# [DATASET ENTRIES]

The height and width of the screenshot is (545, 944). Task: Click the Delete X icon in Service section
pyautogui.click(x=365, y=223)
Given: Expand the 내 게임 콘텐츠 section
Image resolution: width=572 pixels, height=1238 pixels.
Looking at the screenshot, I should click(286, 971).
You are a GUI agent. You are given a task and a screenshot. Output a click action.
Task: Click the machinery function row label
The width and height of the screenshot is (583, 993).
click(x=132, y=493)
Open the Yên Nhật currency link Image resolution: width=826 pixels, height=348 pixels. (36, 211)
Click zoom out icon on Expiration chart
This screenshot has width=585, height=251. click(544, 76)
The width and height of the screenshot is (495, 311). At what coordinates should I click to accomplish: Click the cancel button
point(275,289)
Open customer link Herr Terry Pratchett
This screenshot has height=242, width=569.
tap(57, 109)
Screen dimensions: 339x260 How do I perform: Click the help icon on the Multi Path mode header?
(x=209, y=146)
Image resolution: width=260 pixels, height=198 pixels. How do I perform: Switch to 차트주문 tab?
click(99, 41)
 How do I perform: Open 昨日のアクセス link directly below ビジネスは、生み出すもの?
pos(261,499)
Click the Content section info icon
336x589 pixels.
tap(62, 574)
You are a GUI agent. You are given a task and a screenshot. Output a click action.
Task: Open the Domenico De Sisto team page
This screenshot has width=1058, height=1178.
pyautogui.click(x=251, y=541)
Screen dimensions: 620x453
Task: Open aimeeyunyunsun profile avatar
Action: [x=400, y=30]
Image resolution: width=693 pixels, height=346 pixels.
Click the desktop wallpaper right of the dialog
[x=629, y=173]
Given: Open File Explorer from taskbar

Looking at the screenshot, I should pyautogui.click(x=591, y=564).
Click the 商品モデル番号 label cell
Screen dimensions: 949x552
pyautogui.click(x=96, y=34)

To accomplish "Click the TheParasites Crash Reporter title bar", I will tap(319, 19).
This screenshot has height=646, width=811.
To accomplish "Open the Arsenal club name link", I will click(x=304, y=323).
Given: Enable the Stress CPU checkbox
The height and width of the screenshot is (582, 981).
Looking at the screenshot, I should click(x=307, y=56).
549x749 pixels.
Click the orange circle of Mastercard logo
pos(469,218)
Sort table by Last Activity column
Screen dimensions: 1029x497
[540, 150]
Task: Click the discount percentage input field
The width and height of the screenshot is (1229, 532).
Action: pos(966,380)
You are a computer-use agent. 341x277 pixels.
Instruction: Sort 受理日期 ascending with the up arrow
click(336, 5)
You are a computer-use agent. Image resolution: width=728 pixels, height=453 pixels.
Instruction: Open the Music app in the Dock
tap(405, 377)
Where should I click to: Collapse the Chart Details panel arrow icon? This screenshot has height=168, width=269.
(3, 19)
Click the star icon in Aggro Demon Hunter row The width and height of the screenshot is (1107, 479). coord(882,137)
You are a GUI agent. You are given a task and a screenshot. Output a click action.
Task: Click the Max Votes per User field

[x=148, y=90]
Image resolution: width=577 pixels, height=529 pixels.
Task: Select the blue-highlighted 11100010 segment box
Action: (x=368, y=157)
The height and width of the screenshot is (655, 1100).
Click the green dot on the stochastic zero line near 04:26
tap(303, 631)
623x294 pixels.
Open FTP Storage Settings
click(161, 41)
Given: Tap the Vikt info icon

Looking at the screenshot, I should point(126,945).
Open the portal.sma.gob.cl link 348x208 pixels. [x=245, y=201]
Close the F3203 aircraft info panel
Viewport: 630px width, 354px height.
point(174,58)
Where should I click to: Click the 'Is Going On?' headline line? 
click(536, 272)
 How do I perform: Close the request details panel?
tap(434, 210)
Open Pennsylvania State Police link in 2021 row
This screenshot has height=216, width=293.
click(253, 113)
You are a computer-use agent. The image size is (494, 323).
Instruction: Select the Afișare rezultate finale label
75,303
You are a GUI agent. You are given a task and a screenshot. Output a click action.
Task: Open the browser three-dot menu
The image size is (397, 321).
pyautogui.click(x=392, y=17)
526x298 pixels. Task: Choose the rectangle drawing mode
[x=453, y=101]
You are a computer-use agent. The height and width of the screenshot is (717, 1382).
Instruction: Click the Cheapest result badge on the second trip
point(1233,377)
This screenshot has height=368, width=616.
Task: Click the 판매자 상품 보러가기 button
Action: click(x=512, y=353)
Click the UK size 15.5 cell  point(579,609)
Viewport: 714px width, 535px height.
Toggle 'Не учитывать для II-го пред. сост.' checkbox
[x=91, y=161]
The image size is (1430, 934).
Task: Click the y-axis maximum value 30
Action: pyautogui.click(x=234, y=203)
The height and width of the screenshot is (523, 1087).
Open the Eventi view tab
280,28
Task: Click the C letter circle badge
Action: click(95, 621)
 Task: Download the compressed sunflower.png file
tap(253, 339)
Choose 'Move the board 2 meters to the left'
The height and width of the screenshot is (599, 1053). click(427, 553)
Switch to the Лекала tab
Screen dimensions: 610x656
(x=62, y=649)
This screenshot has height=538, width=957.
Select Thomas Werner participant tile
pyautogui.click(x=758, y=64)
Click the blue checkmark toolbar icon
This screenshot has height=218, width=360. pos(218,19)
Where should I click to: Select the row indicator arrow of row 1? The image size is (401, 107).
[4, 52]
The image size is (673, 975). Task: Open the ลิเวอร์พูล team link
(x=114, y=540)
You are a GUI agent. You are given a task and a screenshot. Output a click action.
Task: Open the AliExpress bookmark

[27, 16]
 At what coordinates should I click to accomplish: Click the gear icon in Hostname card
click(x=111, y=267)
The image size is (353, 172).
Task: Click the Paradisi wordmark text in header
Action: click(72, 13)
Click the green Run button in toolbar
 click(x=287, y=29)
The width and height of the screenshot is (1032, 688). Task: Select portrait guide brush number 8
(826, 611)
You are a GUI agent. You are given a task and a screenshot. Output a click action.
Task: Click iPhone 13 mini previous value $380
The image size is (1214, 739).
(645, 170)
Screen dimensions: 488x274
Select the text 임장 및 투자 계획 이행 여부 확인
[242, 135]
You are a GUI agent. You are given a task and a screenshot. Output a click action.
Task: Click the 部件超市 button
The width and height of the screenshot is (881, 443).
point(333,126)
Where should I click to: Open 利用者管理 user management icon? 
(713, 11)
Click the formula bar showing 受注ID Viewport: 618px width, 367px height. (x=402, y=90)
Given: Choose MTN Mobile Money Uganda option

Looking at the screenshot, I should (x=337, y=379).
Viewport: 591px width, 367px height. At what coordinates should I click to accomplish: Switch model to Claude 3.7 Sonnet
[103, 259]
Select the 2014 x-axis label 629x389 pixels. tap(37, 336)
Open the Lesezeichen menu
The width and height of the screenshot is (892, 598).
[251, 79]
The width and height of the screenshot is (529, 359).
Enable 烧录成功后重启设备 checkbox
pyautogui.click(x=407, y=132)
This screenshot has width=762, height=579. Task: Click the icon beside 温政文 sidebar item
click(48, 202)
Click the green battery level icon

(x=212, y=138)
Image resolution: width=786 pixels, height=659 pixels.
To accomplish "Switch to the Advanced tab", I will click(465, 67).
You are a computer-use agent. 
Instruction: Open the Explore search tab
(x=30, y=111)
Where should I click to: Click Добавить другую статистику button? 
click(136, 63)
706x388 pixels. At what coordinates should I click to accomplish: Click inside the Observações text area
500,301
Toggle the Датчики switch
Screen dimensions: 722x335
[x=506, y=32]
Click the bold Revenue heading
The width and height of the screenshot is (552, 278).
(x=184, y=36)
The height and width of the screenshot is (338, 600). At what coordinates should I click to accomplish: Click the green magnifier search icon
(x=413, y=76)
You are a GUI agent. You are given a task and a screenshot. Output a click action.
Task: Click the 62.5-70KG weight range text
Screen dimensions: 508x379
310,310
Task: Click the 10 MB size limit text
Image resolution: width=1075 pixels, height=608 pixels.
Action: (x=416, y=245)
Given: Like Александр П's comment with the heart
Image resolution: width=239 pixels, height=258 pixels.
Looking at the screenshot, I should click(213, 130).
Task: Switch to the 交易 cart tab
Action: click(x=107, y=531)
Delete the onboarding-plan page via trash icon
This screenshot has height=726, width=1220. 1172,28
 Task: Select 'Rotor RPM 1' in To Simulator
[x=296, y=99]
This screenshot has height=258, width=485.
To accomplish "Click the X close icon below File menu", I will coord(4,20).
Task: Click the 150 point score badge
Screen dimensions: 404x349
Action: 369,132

# [ASSIGNED TASK]
Where a line of the records contains the word "menu", copy that line.

# [RESULT]
Task: Open the browser three-dot menu
Open the Lesezeichen menu
To accomplish "Click the X close icon below File menu", I will coord(4,20).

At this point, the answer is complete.